Do you think policy is the only way to manage social media risk?

Phil leads our Social Media Governance service

You may be excused for thinking that Social Media Governance is just about having a Social Media Policy. Of course, policy is one essential element of any good governance strategy, however, there are 5 other, equally important elements to help you manage the risks of social media. In this article I will introduce each element and pull out some key points.

Social Strategy

You may at first wonder why this is important when it comes to governance. Without a clear understanding of your objectives for social media, it becomes hard to implement controls which will allow you to meet your goals while at the same time managing risk. For example, you may design a strategy to engage and motivate a group of advocates and reverse-mentors who can help ensure good practice is embraced throughout your organisation.

Social Governance

Social Media needs an owner. I’ve seen it work well when a board member takes overall responsibility for social media and when roles and responsibilities for day-to-day social media activities are clearly defined. Decision making becomes difficult without clear ownership. For example, who should be responding to an abusive message? How should they respond and who owns the process? Who approves the latest changes to the policy? The social media owners should own the documents and processes. The social media owners should take responsibility for monitoring social media and providing metrics back to the business to track performance and return on investment.

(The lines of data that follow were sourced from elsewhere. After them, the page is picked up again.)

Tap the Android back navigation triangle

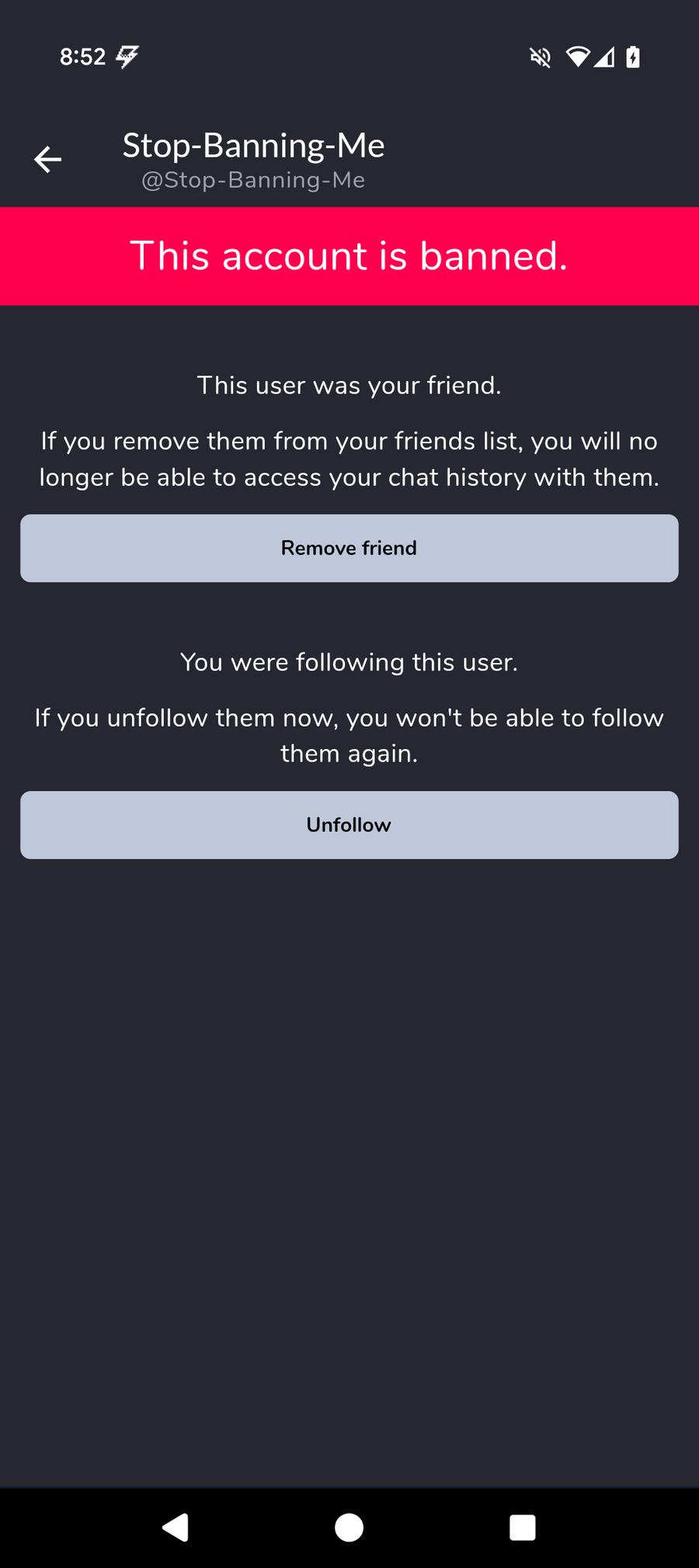point(176,1528)
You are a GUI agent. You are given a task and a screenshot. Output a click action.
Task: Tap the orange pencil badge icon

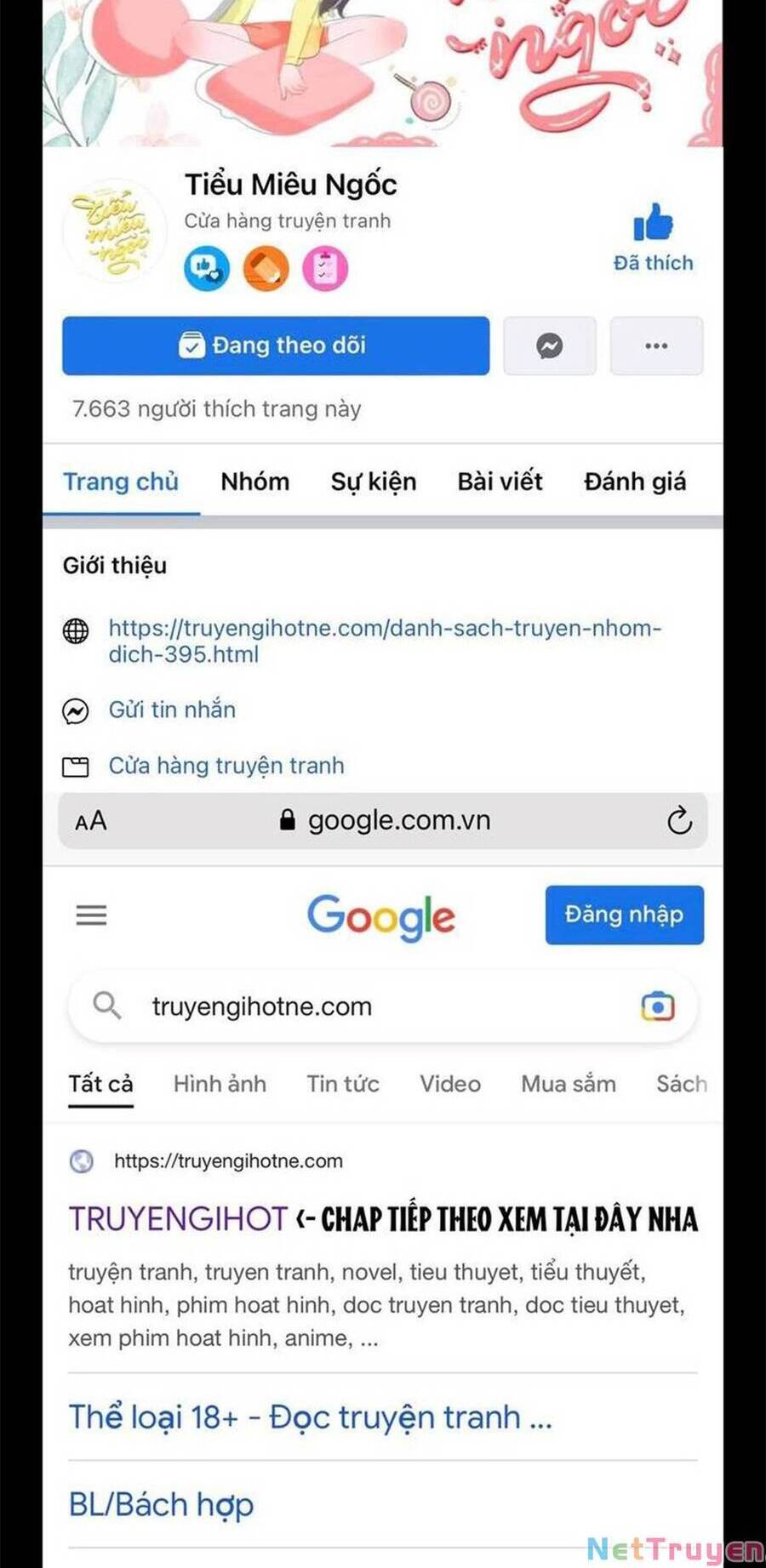[266, 268]
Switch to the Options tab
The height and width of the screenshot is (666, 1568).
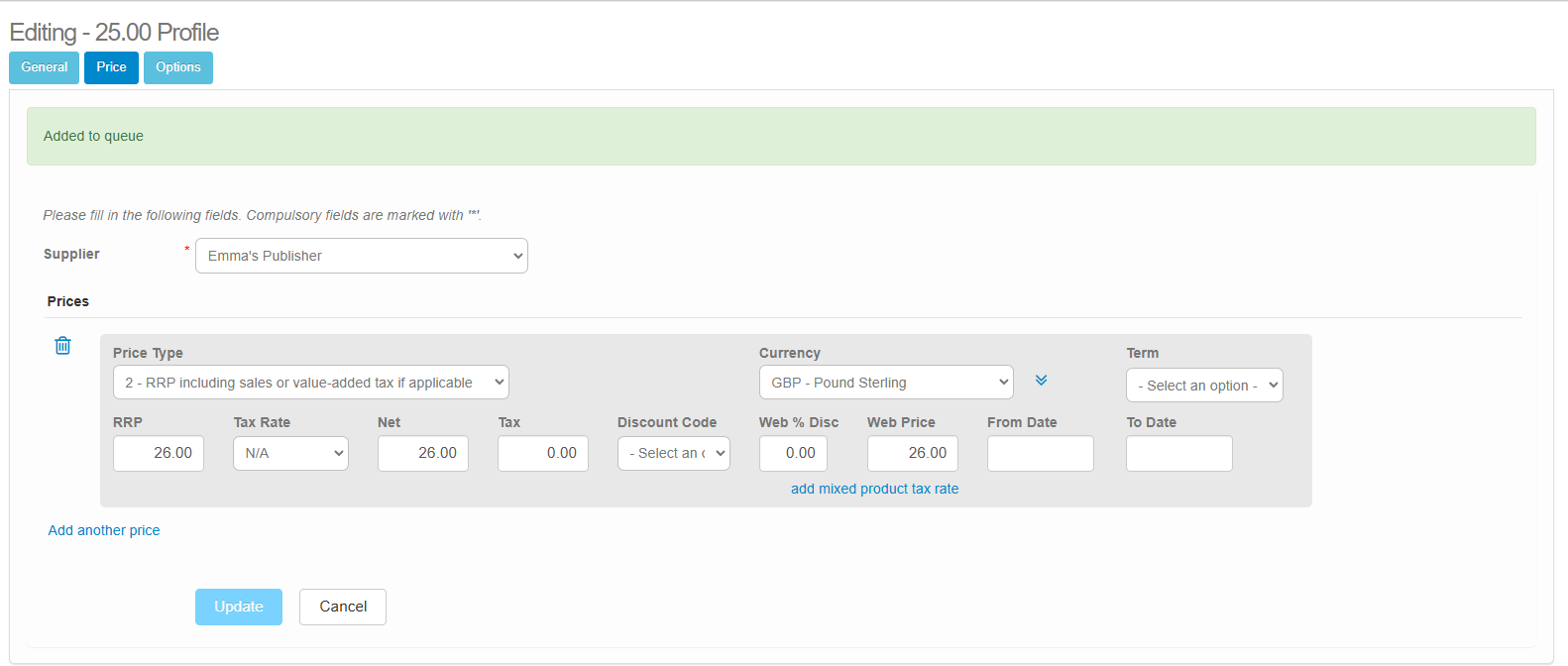coord(178,67)
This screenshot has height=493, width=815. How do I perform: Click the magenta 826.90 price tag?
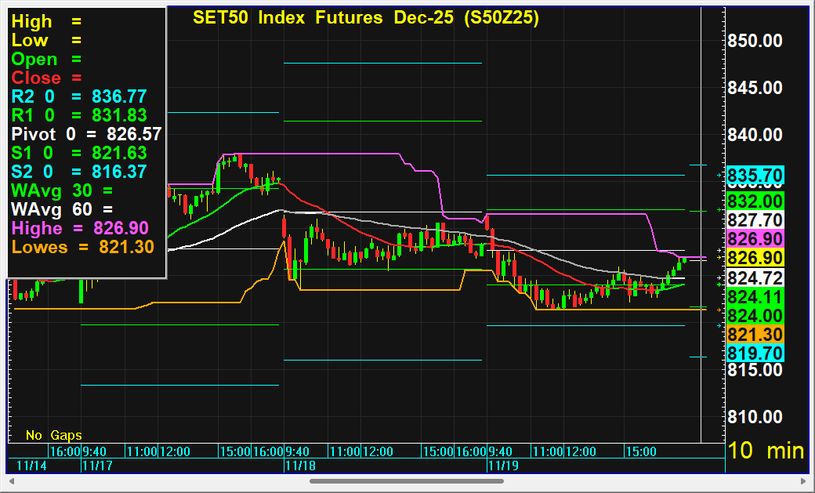point(754,239)
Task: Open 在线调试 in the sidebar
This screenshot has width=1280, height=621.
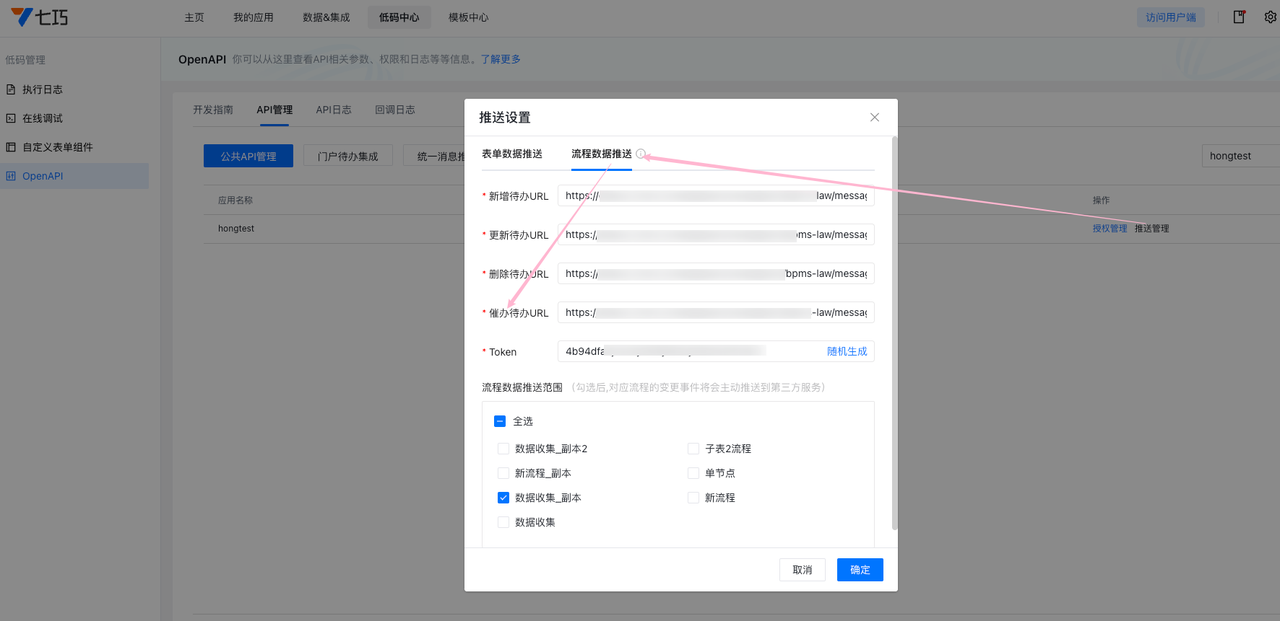Action: pyautogui.click(x=42, y=118)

Social Resilience & Crisis Management

Want to avoid being the next example of a spectacular social media #fail? To do this, you need to act now! You need effective processes in place which will first alert you to an incident and then help you respond quickly and effectively. By having effective processes in place for handling abuse or responding to a hacked account, for example, you are far more likely to successfully manage an incident when it arises. Note the deliberate use of “when”…

Data Privacy & Control

Data Privacy and Protection is an important point which should not be overlooked, especially when it comes to Enterprise Social. Keeping confidential data confidential is vital for all organisations. Knowing where your data is located and how it moves across your network is also important to ensure that you adhere to data privacy and protection legislation around the world. In terms of control, this is where it can get tricky as we’re trying to control something that many see as uncontrollable. However, there are controls which can be implemented to help manage risk. The use of a social media management system, for example, could be mandated for traditional social media accounts such as Twitter. If configured correctly, each user will have their own login meaning that there will be no need for the actually social media account password to be shared among those who need access to a particular account. Managing your account access in this way makes it harder for a malicious outsider to obtain the login details. Some social media management systems can even be configured to filter out profanities or specific words to avoid libel or defamation.

Regulatory Compliance

The issue of regulatory compliance isn’t just one for your legal and compliance team, the social media team need to understand how regulatory issues impact social media. Granted, some industries are more highly regulated than others, but regardless of your industry, you need to be aware of the issues that affect you. Do you understand when you need to use #ad or #spon in your posts for example? Could your next post be inappropriately disclosing market sensitive information? Nevertheless, doing the right thing for your organisation, your people and those outside of your organisation will help you build trust – a key component of successful social media management.

And of course, I couldn’t finish this article without talking about policy itself, so…

Social Media Policy

Social Media changes rapidly and it’s therefore important to have a well-written, clear, concise and an up-to-date policy which is regularly reviewed. I would stay away from pages and pages of policy, instead, write a policy which encourages positive behaviours in social media. Consider referencing other policies such as your acceptable use or code of conduct when a more detailed explanation is required.

Policy Awareness and Training

Finally, there’s no point in having an excellent policy if nobody knows where to find it or even knows it exists in the first place! Ensuring that the policy is readily accessible is important to ensure that users can find it when they need it. You also need to ensure that appropriate training is available that emphasises the key points in the policy. Advocates, champions and reverse-mentors are a good way of making sure the best practices from the policy filter through your organisation, as referenced above.

Of course, this isn’t a blueprint for a one-size-fits-all social media governance strategy and some elements will be more or less relevant to each organisation. Hopefully this article will help you think about the key elements which need to be considered when thinking about Social Media Governance and bring you closer to effectively managing the risks of Social Media.